Entries provided:
%%

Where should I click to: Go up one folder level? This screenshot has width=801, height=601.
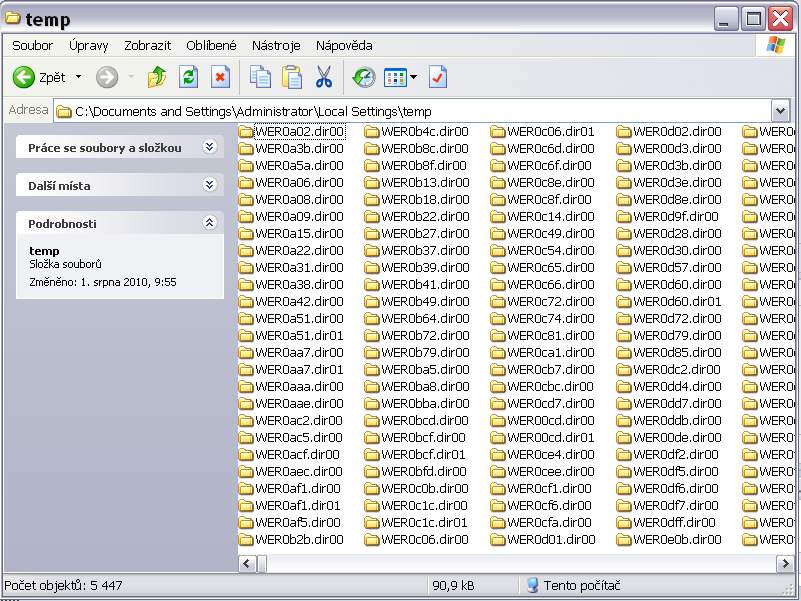[x=156, y=77]
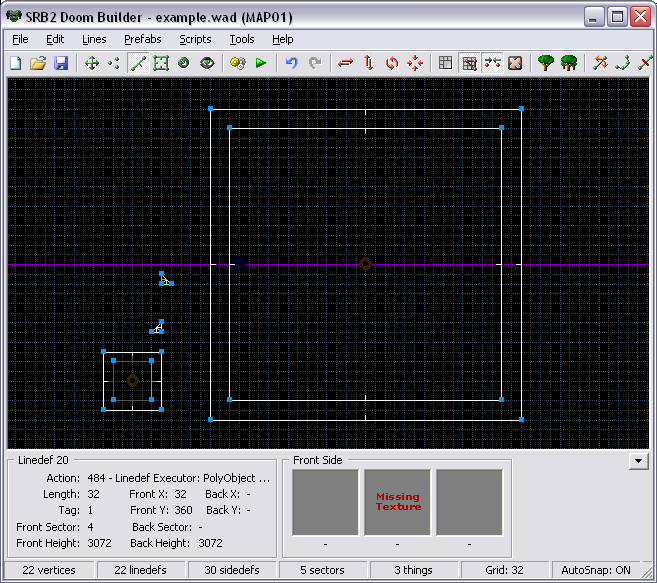Screen dimensions: 657x583
Task: Open a map with the folder icon
Action: [x=38, y=63]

%%

What you are asked to do: Could you write out every line of the records above as a JSON list of strings, one string per line, skipping blank lines and leaving out the pictures?

Task answer:
[
  "Where should I click to: Go up one folder level? This screenshot has width=801, height=601.",
  "[x=156, y=77]",
  "Screen dimensions: 657x583",
  "Task: Open a map with the folder icon",
  "Action: [x=38, y=63]"
]